_Texte à lire_:
-*-*-

Le traité de Banville est à l'évidence à l'origine du recours à de tels vers de neuf syllabes de la part de Verlaine et Cros. Banville avait lui imaginé une césure après la cinquième syllabe, présentée comme inédite, ce qui fit beaucoup rire visiblement Cros, Verlaine et par conséquent Rimbaud.
Il y a d'autres choses à dire sur la forme influencée par Rimbaud des Romances sans paroles, notamment au plan des rimes, et cette influence s'explique là encore par la lecture amusée du récent Traité de Banville entre 1871 et 1872.
En 1872, Rimbaud semble aller plus loin que Verlaine en fait de dérèglement des rimes et de dissolution de la césure dans les vers composés. Pourtant, dans ce qui nous est parvenu, Rimbaud n'a pas exhibé de vers de neuf syllabes ou de vers de treize syllabes. Verlaine a essayé les deux vers de neuf syllabes qu'on lui connait dans Romances sans paroles avec des performances datés de mai à août 1872, et nous laisserons de côté le problème de datation de "L'Art poétique". Dans des recueils ultérieurs, Verlaine laissera des poèmes en vers de treize syllabes avec une césure après la cinquième syllabe, modèle hérité du dix-septième siècle rappelons-le, mais il le fait dès le recueil Cellulairement dans un poème où les mesures sont mélangées : "Je ne sais pourquoi..."
Ce poème "Je ne sais pourquoi...", réputé pour sa musicalité figure dans le projet avorté Cellulairement, mais vu que ce recueil est demeuré inconnu du public il a fallu attendre la publication du recueil Sagesse pour qu'il soit enfin exhibé.
Ce poème est composé d'une alternance de deux strophes. La deuxième et la quatrième strophe sont composés de vers de neuf syllabes avec cette fameuse césure propre à Cros et Verlaine après la quatrième syllabe. Je vais citer ces deux strophes, et vous ferez attention à la césure du premier vers du second quintil cité, car nous allons constater un cumul de références au traité de Banville :
Mouette à l'essor mélancolique,
Elle suit la vague, ma pensée,
A tous les vents du ciel balancée,
Et biaisant quand la marée oblique
Mouette à l'essor mélancolique.

-*-*-

_Lignes de données_:
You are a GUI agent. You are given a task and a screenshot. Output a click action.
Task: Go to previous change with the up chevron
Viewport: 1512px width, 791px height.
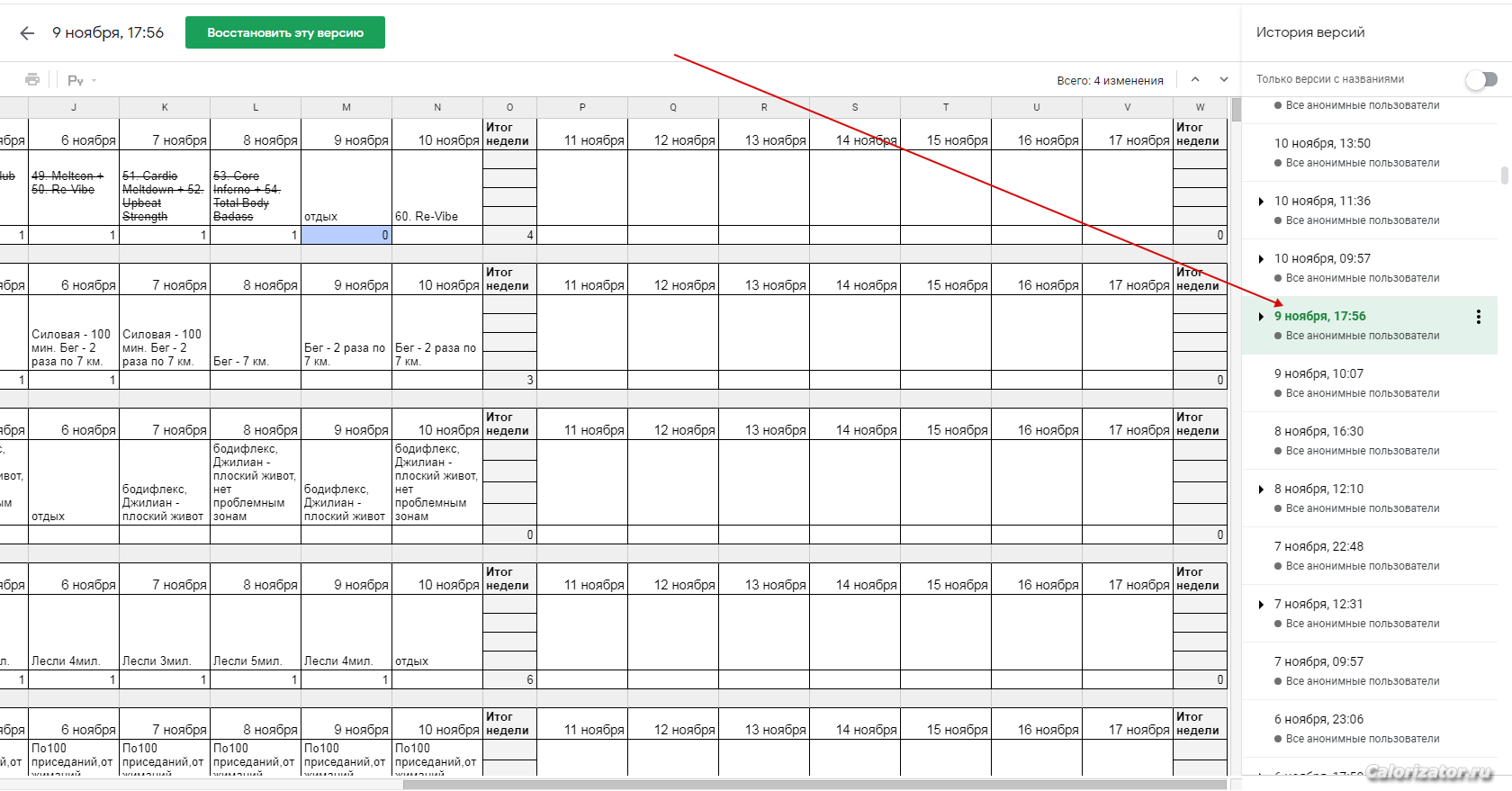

-*-*-

_Consigne 1_: Recopiez le passage du texte sur Verlaine et Banville compris entre "Ce poème est" et "à l'essor mélancolique.", ces deux bornes incluses.
_Consigne 2_: Rédigez la suite du texte sur Verlaine et Banville en reprenant juste après sa dernière phrase.
Le listing n'est d'aucune utilité ici.

_Réponse attendue 1_:
Ce poème est composé d'une alternance de deux strophes. La deuxième et la quatrième strophe sont composés de vers de neuf syllabes avec cette fameuse césure propre à Cros et Verlaine après la quatrième syllabe. Je vais citer ces deux strophes, et vous ferez attention à la césure du premier vers du second quintil cité, car nous allons constater un cumul de références au traité de Banville :
Mouette à l'essor mélancolique,
Elle suit la vague, ma pensée,
A tous les vents du ciel balancée,
Et biaisant quand la marée oblique
Mouette à l'essor mélancolique.

_Réponse attendue 2_:
[...]

Parfois si tristement elle crie
Qu'elle alarme au lointain le pilote,
Puis au gré du vent se livre et flotte
Et plonge, et l'aile toute meurtrie
Revole, et puis si tristement crie !
Nous avons deux quintils ABBAA, mais le premier quintil a le principe du faux-quintil baudelairien des Fleurs du Mal, un quatrain est prolongé d'une reprise du premier vers. Baudelaire lui-même avait commencé à éviter une répétition complète au cinquième vers. Dans le second quintil du poème, Verlaine reprend la rime et l'idée de répétition, mais il va de soi que la reprise est nettement affaiblie, suffisamment pour ne pas qu'on confonde les deux vers en tout cas.
Banville était un poète proche ami de Baudelaire, ce qui peut être pris en considération vu ce que nous avons encore à dire sur ces deux quintils. Dans son traité, Banville prétend énumérer tous les types de mesure des vers composés, il croit identifier une espèce de trimètre en trois fois trois syllabes, puis à la fin de son traité, il plaide la possibilité ludique mais peu sérieuse d'un ennéasyllabe avec un premier hémistiche de cinq syllabes et un second de quatre syllabes. Pour se moquer, Charles Cros "Chant éthiopien" et Paul verlaine ("L'Art poétique", "Bruxelles, Chevaux de bois") ont inversé la proposition. Et c'est cette proposition inversée qui est exploitée dans le poème "Je ne sais pourquoi..." qui devait figurer dans Cellulairement ainsi que "L'Art poétique". Il n'est pas négligeable de préciser ici que Sagesse est le premier recueil publié par Verlaine depuis Romances sans paroles et que le poème "L'Art poétique" ne figurera que dans le recueil suivant Jadis et naguère, ce qui veut dire que lors de la publication de Sagesse le poème "Je ne sais pourquoi..." continue d'être une provocation métrique sensible qui réitère les audaces de "Chant éthiopien" (1873) et "Bruxelles, Chevaux de bois" (1874).
Vous n'avez sans doute eu aucun mal à identifier la césure après la quatrième syllabe pour certains vers : "A tous les vents...", "Revole, et puis..." Cette césure n'est pas trop difficile à identifier dans quelques autres vers pratiquant des acrobaties familières aux parnassiens, héritiers des vers du théâtre romantique hugolien : "Et biaisant quand...", "Qu'elle alarme au + lointain...", "Puis au gré du + vent...", "Elle suit la + vague..."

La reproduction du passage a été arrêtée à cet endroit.